With Peru already vying with Colombia in 2011 — it actually was growing 400 hectares of coca more than its neighbor then, although it is thought to have produced less drugs — that means this country is now almost certainly the world’s top source of coca for the manufacture of illegal narcotics.

But Masias, who heads Devida, the government’s anti-drug agency, insists that Peruvian law enforcement is now close to a breakthrough in its battle with the drug cartels.

In particular, she cited how police and the armed forces destroyed 14,400 hectares of coca in 2012 but are on course to wipe out 22,000 hectares this year.

Even allowing for the drug trade’s ability to re-sow coca in new areas to partially make up for lost production, that should, Masias predicts, cut Peru’s total coca cultivation around 6,000 hectares by the end of 2013.

“We are only recently starting to really reduce the area of coca crops,” Masias said. “We have a global strategy, with very clear goals, very clear indicators, and that is what we are intent on achieving.”

Nevertheless, Masias’ predecessor as Devida executive president, Ricardo Soberon, now a trenchant critic of the government’s counter-narcotics policies, is not holding his breath.

“These figures are a clear indication the government is making incorrect decisions,” said Soberon, who was squeezed out of his job, apparently under pressure from Washington, in 2011, for allegedly being sympathetic to the impoverished, small farmers who grow most of Peru’s coca.

Soberon, who now runs the Lima-based Center for Research into Drugs and Human Rights, or CIDDH, cites a litany of errors by the administration of President Ollanta Humala that has allowed the drug trade to flourish here.

These include the failure to seriously go after financial flows — including the cartels' alleged use of Peru’s construction boom to launder profits — emanating from cocaine trafficking or to regulate the market for the chemical ingredients used to make the drugs.

But one of the biggest blunders, Soberon believes, is the continued policy of forced eradication of coca crops, usually with devastating consequences for the growers, who rely on the income from selling coca to supplement their near-subsistence lifestyles.

Instead, he champions the Bolivian approach — which appears to be bearing results — of dialogue with coca growers to persuade them to voluntarily switch to alternative crops such as cacao or coffee.

Masias responded: “Forced eradication can sound harsh, but the evidence tells us that people do not eradicate coca voluntarily.”

However, she also stresses that Devida coordinates development support for coca-growing regions.

Colombia’s success relative to Peru means that the debate over forced eradication is far from clear cut. Bogota’s strategy is also based on forced eradication, but combines vastly greater resources dedicated to fighting the drug trade.

But one key difference between Colombia and Peru may be the latter’s “rampant” corruption, among the worst in Latin America, according to Soberon, undermining law enforcement. Traffickers here are believed to routinely pay off police and soldiers of all ranks who are supposed to be hunting them down.
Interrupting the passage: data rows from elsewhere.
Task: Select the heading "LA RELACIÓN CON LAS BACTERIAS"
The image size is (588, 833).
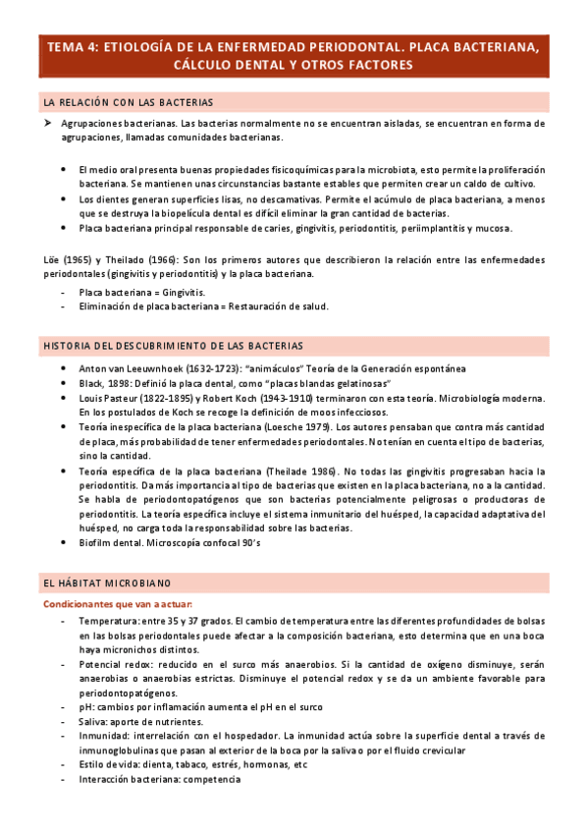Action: pyautogui.click(x=129, y=102)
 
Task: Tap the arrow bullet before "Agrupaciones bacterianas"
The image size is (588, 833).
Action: pyautogui.click(x=47, y=125)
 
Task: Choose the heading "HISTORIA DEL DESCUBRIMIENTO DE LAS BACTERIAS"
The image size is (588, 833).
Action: pyautogui.click(x=173, y=346)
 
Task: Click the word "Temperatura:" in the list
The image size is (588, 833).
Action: pyautogui.click(x=110, y=622)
“Humala [a former army officer] just trusts the military but the military want to keep the business going,” Soberon said. “You need more than that to tackle this complex problem.”

The corruption even appears to have reached the highest levels of government.

Previous President Alan Garcia, a leading candidate for the 2016 presidential elections, is now embroiled in the “narco pardons” scandal.

Although he has yet to be accused directly, personal aides during his 2006-2011 presidency are now known to have freed dozens of drug convicts — including cartel leaders — by selling them pardons totaling millions of dollars.

While Colombian cocaine usually heads to the streets of the world’s No. 1 market, the United States, most of that from Peru and Bolivia is destined to be snorted, smoked or injected in South America, Europe and Asia.

Much of it is consumed in slums in Brazil — now the world’s No. 2 market for coca-derived narcotics — and Argentina as coca paste, a cheap, impure, partially processed and highly addictive form of cocaine known in South America as “basuco” or “paco.”

And with no let up in demand in sight, Peru now has its work cut out to slash its coca harvest — and provide real incentives for growers to switch to other crops.